Saved entries
BEGIN

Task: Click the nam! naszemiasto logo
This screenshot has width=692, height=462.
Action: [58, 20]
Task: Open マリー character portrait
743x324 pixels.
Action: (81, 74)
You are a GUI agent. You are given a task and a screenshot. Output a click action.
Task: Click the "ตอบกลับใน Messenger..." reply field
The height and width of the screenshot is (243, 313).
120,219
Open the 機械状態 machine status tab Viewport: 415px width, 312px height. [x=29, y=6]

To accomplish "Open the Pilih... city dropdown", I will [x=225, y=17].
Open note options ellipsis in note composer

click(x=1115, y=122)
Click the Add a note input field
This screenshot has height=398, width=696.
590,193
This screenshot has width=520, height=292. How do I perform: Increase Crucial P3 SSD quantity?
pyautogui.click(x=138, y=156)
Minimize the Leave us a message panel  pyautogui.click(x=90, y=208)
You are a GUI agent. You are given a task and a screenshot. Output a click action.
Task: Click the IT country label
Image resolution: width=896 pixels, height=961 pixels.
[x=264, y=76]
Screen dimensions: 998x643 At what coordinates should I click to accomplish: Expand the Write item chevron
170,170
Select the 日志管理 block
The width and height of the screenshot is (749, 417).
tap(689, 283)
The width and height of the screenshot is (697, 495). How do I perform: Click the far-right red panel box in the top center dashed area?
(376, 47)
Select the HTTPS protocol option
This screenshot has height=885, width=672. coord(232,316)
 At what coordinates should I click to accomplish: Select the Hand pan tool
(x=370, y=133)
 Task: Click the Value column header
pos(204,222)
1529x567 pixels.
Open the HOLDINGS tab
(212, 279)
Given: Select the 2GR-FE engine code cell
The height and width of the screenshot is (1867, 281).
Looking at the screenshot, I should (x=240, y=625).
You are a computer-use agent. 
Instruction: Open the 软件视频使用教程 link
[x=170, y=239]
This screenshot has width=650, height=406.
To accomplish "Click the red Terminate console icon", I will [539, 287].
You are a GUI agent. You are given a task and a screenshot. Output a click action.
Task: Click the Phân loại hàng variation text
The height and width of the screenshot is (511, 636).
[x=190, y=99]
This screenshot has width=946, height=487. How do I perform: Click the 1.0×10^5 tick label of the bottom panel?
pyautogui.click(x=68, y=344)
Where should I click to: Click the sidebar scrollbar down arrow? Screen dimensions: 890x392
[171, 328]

END

WHAT IS NEEDED
Starting at the line that holds "Task: Click the IT country label", set down each line exactly through the last line of the records above, and no others.

TASK ANSWER
Task: Click the IT country label
Image resolution: width=896 pixels, height=961 pixels.
[x=264, y=76]
Screen dimensions: 998x643 At what coordinates should I click to accomplish: Expand the Write item chevron
170,170
Select the 日志管理 block
The width and height of the screenshot is (749, 417).
tap(689, 283)
The width and height of the screenshot is (697, 495). How do I perform: Click the far-right red panel box in the top center dashed area?
(376, 47)
Select the HTTPS protocol option
This screenshot has height=885, width=672. coord(232,316)
 At what coordinates should I click to accomplish: Select the Hand pan tool
(x=370, y=133)
 Task: Click the Value column header
pos(204,222)
1529x567 pixels.
Open the HOLDINGS tab
(212, 279)
Given: Select the 2GR-FE engine code cell
The height and width of the screenshot is (1867, 281).
Looking at the screenshot, I should (x=240, y=625).
You are a computer-use agent. 
Instruction: Open the 软件视频使用教程 link
[x=170, y=239]
This screenshot has width=650, height=406.
To accomplish "Click the red Terminate console icon", I will [539, 287].
You are a GUI agent. You are given a task and a screenshot. Output a click action.
Task: Click the Phân loại hàng variation text
The height and width of the screenshot is (511, 636).
[x=190, y=99]
This screenshot has width=946, height=487. How do I perform: Click the 1.0×10^5 tick label of the bottom panel?
pyautogui.click(x=68, y=344)
Where should I click to: Click the sidebar scrollbar down arrow? Screen dimensions: 890x392
[171, 328]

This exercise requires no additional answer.